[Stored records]
== Segment start ==
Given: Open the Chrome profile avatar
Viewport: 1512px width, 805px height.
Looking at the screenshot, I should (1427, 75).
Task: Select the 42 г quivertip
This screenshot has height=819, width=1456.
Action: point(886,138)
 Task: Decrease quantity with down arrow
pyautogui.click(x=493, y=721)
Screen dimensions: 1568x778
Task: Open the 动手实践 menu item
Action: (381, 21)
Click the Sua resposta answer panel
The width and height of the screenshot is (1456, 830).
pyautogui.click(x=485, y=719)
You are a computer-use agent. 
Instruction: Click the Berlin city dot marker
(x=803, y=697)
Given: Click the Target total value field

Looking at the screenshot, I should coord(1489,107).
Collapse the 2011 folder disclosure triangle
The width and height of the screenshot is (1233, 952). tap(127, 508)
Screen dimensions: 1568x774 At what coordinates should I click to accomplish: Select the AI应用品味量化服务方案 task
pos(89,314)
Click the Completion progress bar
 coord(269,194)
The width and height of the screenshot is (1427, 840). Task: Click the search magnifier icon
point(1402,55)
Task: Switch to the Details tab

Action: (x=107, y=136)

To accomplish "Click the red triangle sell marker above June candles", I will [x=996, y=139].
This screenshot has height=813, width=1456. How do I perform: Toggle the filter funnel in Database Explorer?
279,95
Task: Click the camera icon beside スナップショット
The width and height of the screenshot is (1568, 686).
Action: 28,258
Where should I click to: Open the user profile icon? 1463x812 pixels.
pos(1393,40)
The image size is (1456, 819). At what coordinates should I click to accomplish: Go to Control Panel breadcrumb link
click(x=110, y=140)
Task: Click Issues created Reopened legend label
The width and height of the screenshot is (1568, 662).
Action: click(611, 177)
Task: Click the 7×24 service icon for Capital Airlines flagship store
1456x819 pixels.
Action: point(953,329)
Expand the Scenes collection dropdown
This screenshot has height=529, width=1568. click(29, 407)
== Segment end ==
◆ **DESCRIPTION OF THE TASK**:
Retype, exactly as shown, the lines from the one with "The width and height of the screenshot is (1568, 686)." through the end of the records.

◆ **ANSWER FOR THIS EXERCISE**:
The width and height of the screenshot is (1568, 686).
Action: 28,258
Where should I click to: Open the user profile icon? 1463x812 pixels.
pos(1393,40)
The image size is (1456, 819). At what coordinates should I click to accomplish: Go to Control Panel breadcrumb link
click(x=110, y=140)
Task: Click Issues created Reopened legend label
The width and height of the screenshot is (1568, 662).
Action: click(611, 177)
Task: Click the 7×24 service icon for Capital Airlines flagship store
1456x819 pixels.
Action: point(953,329)
Expand the Scenes collection dropdown
This screenshot has height=529, width=1568. click(29, 407)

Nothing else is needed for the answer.